**Aangeleverde tekst**
----

Wilt u meer weten over dit onderwerp, stel een vraag aan advocaten.nl of bel met 0900-advocaten.

De partneralimentatie als een lumpsum ineens, in plaats van een maandelijkse betaling

In alimentatieverzoeken kan de rechter een uitkering tot levensonderhoud toekennen als een lumpsum, mits goed onderbouwd. De mogelijkheid bestaat indien onderhoudsplichtige voornamelijk vermogen heeft in plaats van inkomsten. Een dergelijke uitspraak kan echter ook bij nadere beschikking weer worden gewijzigd, net als bij een periodieke alimentatie.

Het Hof Arnhem-Leeuwarden heeft op 4 mei 2021 een opvallende uitspraak gedaan over deze mogelijkheid. In de betreffende zaak vroeg de vrouw het hof om de partneralimentatie in de vorm van een afkoopsom van € 700.000 vast te stellen, gebaseerd op de maandelijkse alimentatieverplichting voor 12 jaar die in één keer wordt uitbetaald. De gewone alimentatietermijn van 12 jaar is enkele jaren geleden teruggebracht tot maximaal 5 jaar, tenzij partijen kinderen uit het huwelijk hebben..

----

**Opdrachten**
**A)** Noem elke datum, elk geldbedrag en elke termijn in jaren uit de laatste alinea van de tekst over partneralimentatie.
**B)** Beantwoord de volgende vragen over de tekst over partneralimentatie.
(i) In welk geval bestaat de mogelijkheid van een lumpsum?
(ii) Welk hof deed op 4 mei 2021 de uitspraak?
(iii) Hoe hoog was de afkoopsom die de vrouw vroeg?

**Gegevens**
----

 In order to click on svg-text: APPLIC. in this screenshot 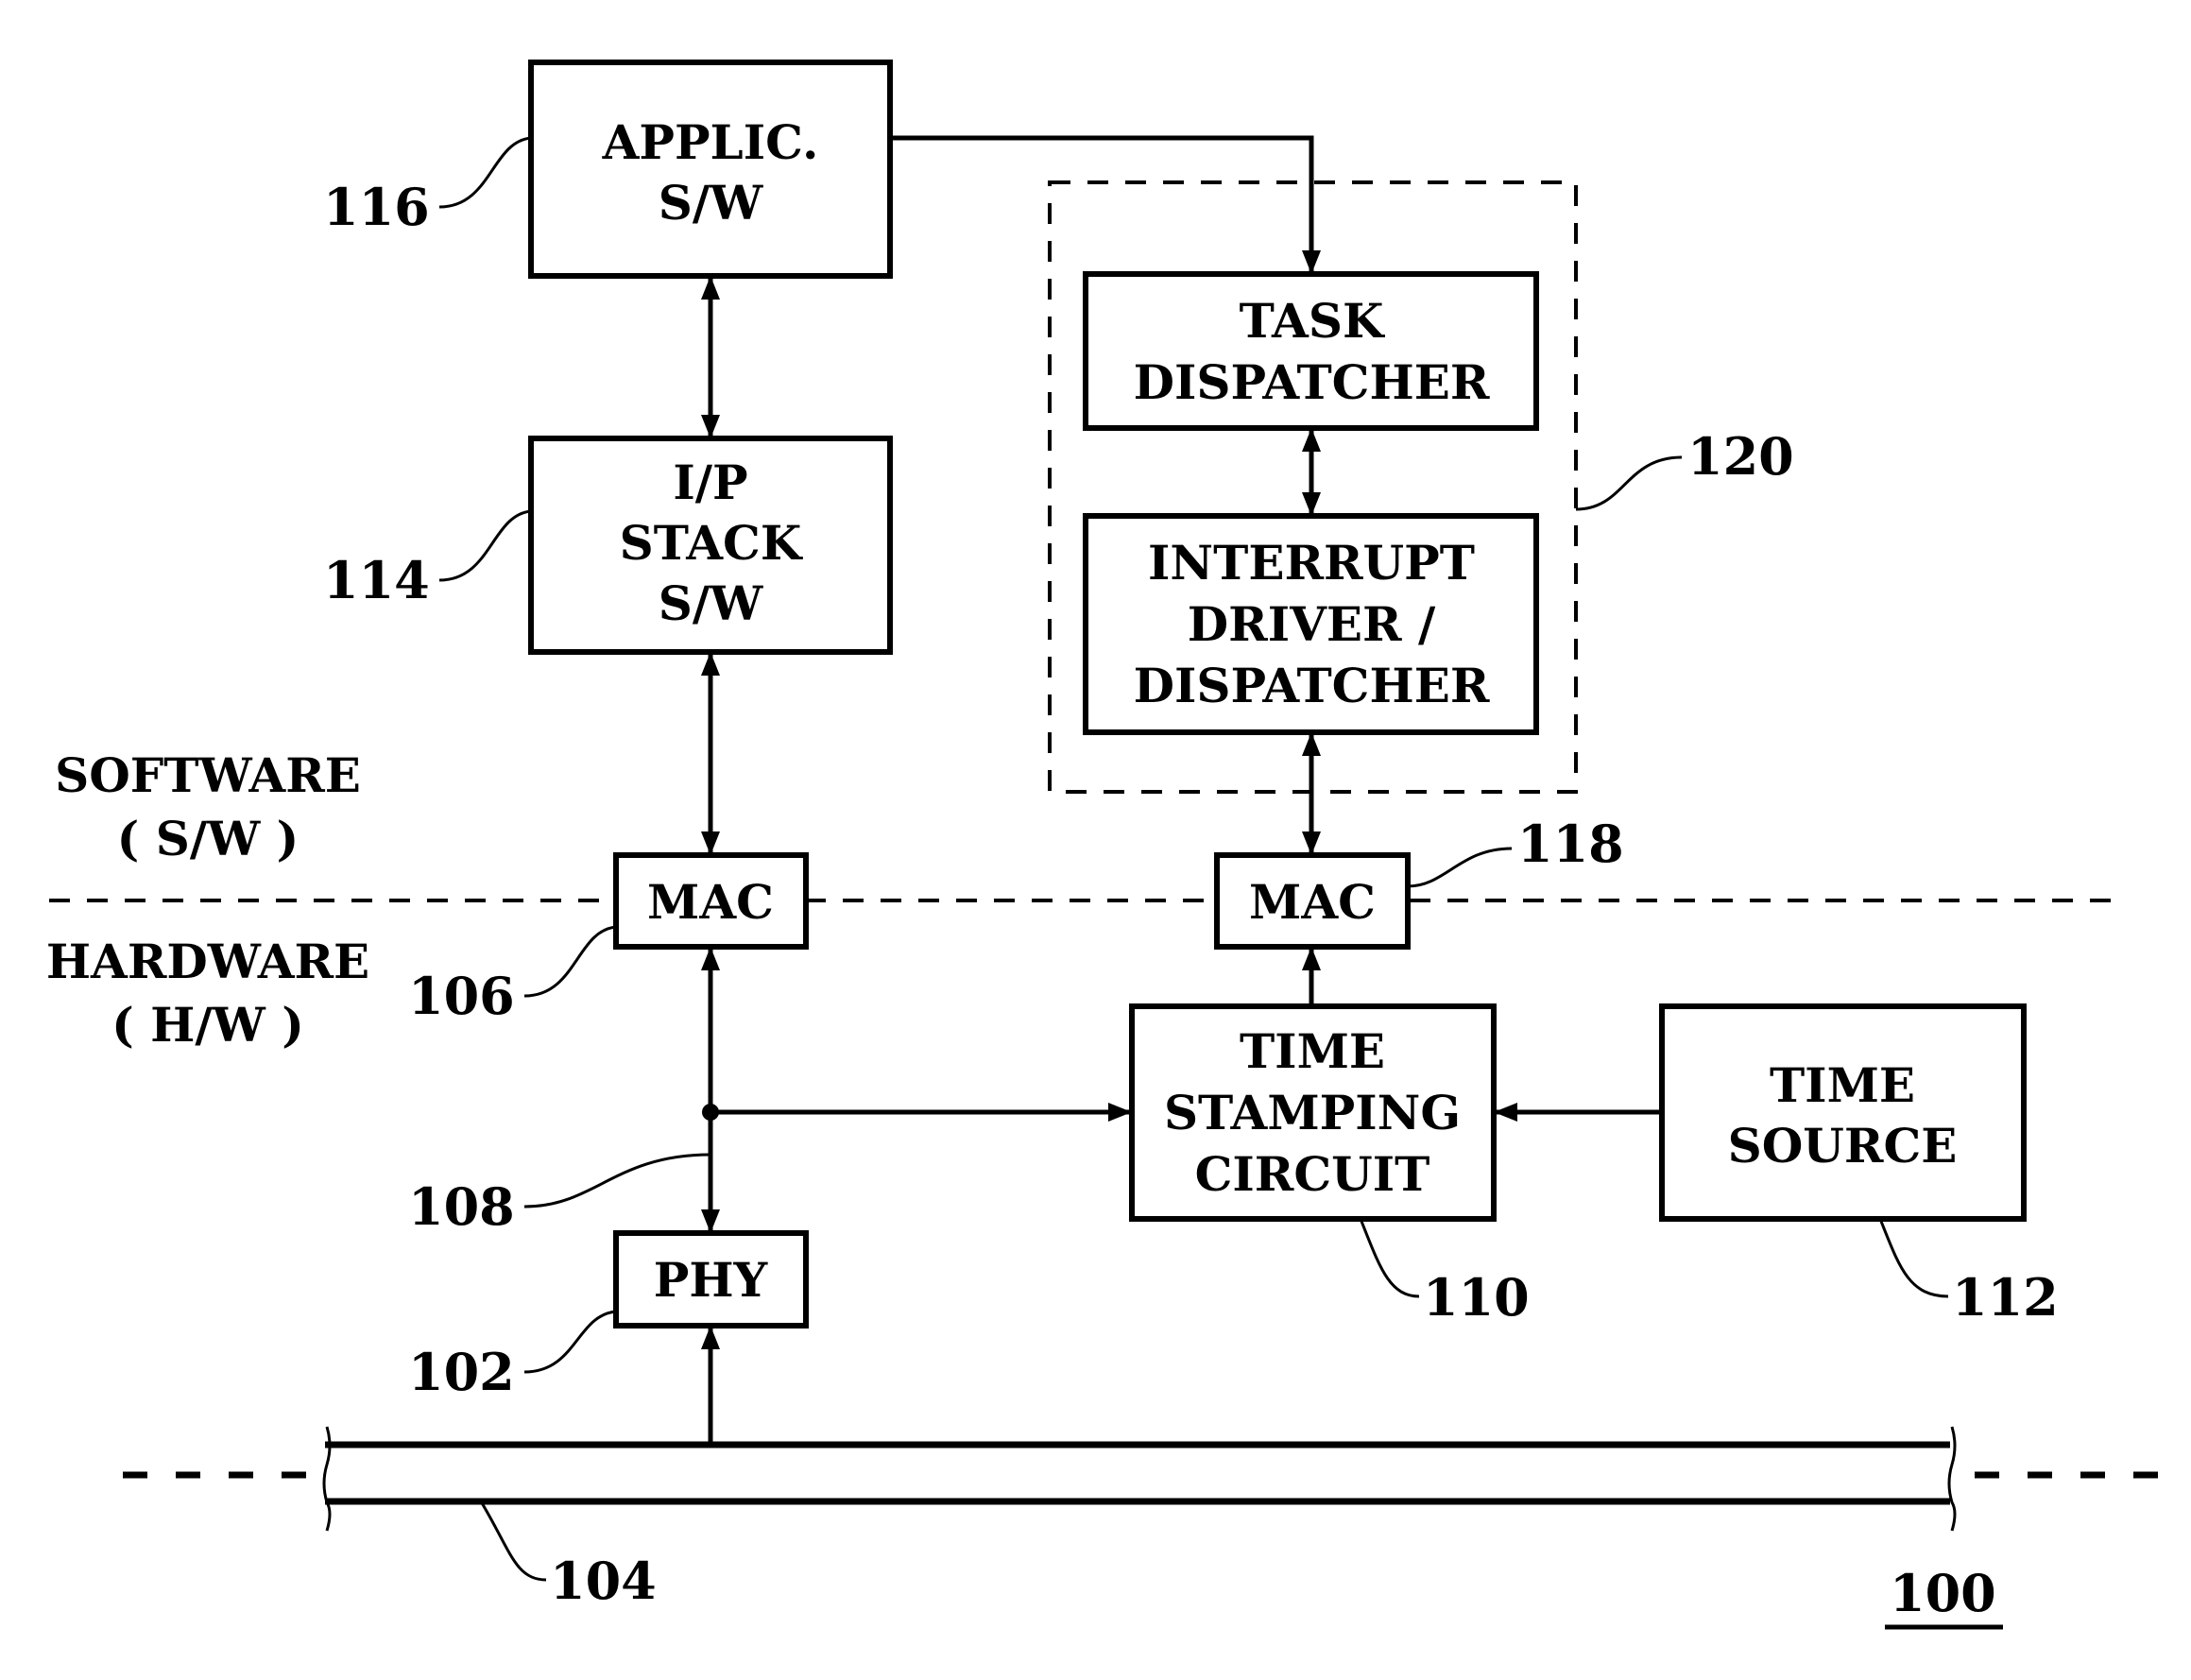, I will do `click(710, 142)`.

----

**Antwoorden**
**A)**
- 4 mei 2021
- € 700.000
- 12 jaar
- maximaal 5 jaar

**B)**
(i) Als de onderhoudsplichtige voornamelijk vermogen heeft in plaats van inkomsten.
(ii) Het Hof Arnhem-Leeuwarden.
(iii) € 700.000.